- Problem requirements -
Look through the data below for the line with "Where should I", and transcribe it exactly together with each line after it up to and including the line with "Task: Click the Publish globe icon". Give nothing else.

- Records supplied -
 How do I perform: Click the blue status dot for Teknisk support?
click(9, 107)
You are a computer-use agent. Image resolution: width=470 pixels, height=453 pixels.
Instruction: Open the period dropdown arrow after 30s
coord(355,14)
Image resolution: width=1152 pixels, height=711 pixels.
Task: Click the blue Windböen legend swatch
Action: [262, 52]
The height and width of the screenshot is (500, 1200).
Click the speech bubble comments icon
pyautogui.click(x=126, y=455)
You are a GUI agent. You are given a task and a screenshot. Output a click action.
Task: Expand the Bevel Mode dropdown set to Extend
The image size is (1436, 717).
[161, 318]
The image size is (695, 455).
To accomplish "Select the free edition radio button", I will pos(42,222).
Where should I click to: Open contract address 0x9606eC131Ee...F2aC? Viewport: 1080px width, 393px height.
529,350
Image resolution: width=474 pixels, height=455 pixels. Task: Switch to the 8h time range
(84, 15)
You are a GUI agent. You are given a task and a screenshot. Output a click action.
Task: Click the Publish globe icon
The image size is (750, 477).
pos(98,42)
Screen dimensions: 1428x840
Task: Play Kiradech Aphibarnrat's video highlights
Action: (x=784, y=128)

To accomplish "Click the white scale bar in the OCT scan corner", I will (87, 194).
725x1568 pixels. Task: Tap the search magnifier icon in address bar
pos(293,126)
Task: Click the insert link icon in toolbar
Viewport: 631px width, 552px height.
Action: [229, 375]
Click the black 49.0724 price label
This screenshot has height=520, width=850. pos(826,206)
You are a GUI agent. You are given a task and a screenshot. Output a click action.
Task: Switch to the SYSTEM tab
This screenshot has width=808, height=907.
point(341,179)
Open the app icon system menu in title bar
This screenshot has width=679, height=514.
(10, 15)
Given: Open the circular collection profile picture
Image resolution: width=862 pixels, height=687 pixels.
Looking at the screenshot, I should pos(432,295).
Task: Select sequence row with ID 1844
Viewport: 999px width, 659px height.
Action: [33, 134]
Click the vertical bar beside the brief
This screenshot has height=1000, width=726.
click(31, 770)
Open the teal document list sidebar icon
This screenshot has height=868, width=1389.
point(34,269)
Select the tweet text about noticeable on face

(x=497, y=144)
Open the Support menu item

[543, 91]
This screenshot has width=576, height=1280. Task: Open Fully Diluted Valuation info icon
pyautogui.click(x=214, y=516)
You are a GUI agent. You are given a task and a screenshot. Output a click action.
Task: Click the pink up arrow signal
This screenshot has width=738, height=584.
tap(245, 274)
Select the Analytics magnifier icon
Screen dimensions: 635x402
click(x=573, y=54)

- Output below -
Where should I click to: Open contract address 0x9606eC131Ee...F2aC? Viewport: 1080px width, 393px height.
529,350
Image resolution: width=474 pixels, height=455 pixels. Task: Switch to the 8h time range
(84, 15)
You are a GUI agent. You are given a task and a screenshot. Output a click action.
Task: Click the Publish globe icon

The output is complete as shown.